On Wednesday (October 16), in the Asian market, spot gold maintained its intraday rebound trend after a significant increase the previous day, with the gold price currently hovering around $2,666 per ounce. Valeria Bednarik, the Chief Analyst at FXStreet, wrote an article analyzing the technical outlook for gold. Bednarik stated that gold prices rose in the previous trading session, approaching the high point of the week, not far from the record high of $2,685.45 per ounce set in September.
On Tuesday, due to the New York State manufacturing activity performing much worse than expected, the benchmark 10-year U.S. Treasury yield fell, which propelled spot gold to surge nearly $15 that day. The New York Fed reported on Tuesday that the New York State October manufacturing index was -11.9, a significant decrease of 23.4 points from September, far below the market's general estimate of 3.0. This index measures the percentage difference between companies reporting expansion and contraction.

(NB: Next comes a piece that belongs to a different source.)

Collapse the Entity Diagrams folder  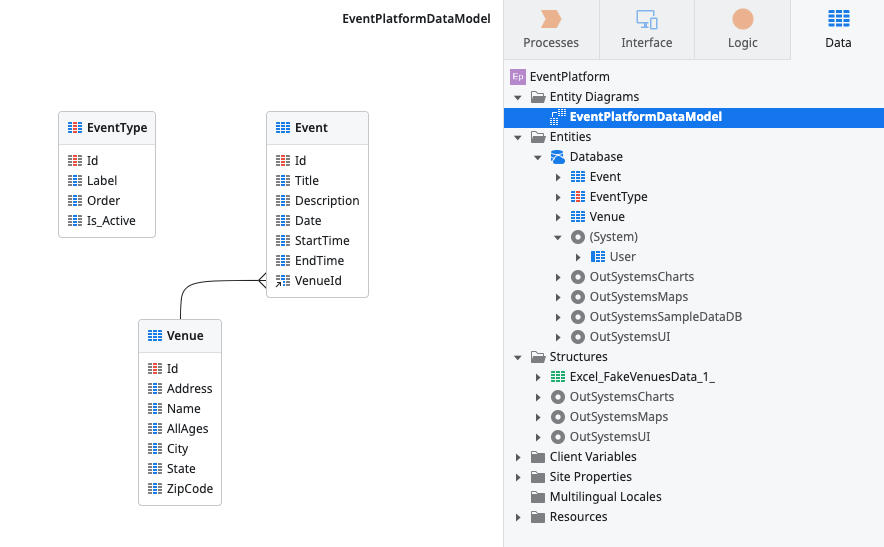[x=518, y=97]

Spot gold closed higher by $14.10 on Tuesday, up 0.53%, at $2,662.60 per ounce; the highest price during the session touched $2,668.95 per ounce. Bednarik pointed out that there is room for gold prices to expand their gains, with gold bulls seeking to set new historical highs. Geopolitical tensions provide support for gold prices.
Technical Analysis: From a technical perspective, there is room for gold prices to expand their gains. For instance, the gold daily chart shows buyers defending the gold price near the bullish 20-day simple moving average (SMA), and the relative strength index (RSI) is modestly trending higher, supporting the bullish argument.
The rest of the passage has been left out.